7. Understand and respect your limitations. This has two corollaries: scale back your expectations of yourself and learn how to ask for help. Believe it or not, in years past I still saw it as my duty to feed my partner, even if she was out at camp working all day and I was in town working. I would figure out a dinner, head out to camp and cook for us. I think deep down I was afraid that if we didn’t eat together we’d grow apart. Another point of view blown. Yay. And for some reason, the words, “Will you…?” come unnaturally to my head and mouth. Practice uttering them, after asking yourself, what would it be great if somebody else took on so I can do my business?”
8. Double down on self care. Especially during transitions and when things are going really well. It’s essential to keep a self care routine. No matter what else is going on with me, I write my morning pages, I floss at night. I read my recovery literature, and I cook a meal from scratch. Many days, I also take a walk.

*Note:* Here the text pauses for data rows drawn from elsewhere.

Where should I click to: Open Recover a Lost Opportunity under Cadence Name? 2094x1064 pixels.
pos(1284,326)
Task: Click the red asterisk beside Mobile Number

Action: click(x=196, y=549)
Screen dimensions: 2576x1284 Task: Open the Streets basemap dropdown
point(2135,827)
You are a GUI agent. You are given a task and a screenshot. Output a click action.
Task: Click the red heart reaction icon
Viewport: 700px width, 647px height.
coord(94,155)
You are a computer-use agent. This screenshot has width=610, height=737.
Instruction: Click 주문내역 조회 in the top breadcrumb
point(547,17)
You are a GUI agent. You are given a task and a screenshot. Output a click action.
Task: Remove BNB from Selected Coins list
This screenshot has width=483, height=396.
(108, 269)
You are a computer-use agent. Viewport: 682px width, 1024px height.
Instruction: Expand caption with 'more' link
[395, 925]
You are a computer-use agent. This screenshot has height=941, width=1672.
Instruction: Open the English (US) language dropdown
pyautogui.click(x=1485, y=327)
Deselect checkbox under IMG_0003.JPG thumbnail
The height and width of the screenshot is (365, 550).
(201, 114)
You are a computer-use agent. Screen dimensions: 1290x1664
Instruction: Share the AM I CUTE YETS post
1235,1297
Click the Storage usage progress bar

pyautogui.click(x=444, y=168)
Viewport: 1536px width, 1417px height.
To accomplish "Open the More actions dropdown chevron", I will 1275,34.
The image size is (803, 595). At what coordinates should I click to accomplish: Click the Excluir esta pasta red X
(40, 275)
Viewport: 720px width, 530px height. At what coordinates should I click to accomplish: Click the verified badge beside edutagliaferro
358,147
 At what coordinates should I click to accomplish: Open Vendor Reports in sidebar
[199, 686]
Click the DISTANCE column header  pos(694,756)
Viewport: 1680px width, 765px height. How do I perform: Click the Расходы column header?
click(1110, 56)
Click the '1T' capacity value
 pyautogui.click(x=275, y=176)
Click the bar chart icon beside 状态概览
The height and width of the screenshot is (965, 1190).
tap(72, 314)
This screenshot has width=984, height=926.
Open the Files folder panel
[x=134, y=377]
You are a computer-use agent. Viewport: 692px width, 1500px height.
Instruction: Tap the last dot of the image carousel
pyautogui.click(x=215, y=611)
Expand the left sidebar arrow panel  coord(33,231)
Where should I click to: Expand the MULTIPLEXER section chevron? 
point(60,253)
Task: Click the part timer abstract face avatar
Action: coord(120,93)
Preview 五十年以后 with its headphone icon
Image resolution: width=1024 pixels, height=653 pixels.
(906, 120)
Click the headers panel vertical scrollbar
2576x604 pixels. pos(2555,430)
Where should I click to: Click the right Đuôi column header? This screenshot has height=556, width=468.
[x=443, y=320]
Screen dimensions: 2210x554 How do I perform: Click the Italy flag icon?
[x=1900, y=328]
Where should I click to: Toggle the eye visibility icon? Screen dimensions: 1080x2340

9. Halve your expectations. My usual method for getting things done is to schedule a blitz so that I get it over with. I’m an INFJ, and Js hate long transitions. When it’s over, it’s over (Think: saying your good-byes at a party or those last ten minutes of church). My expectations of myself usually have to do with how long it will take me to accomplish something. For the Spring to Summer transition, I gave myself a couple of weeks. Just when I was starting to feel I’d never get everything done, I reconfigured the whole plan, and gave myself essentially most of the summer to accomplish those tasks, because, after all, I’d be going there nearly every day to work. Changing the time frame also impacted my self-care: I was able to maintain my sleep schedule, sane eating, and getting in some movement time. And getting my work done was no longer an emergency. I’d be back it again tomorrow.
I wonder how other stay-at-home workers, creatives and business people manage to run their business in the midst of a household. Even if you don’t have a seasonal business as we do, any change to the home front impacts your business: moving, remodeling, caring for a family member, neighborhood events like construction (even tree-felling!), weather changes.
What have I missed? What self-care and work-care boundaries are essential for you?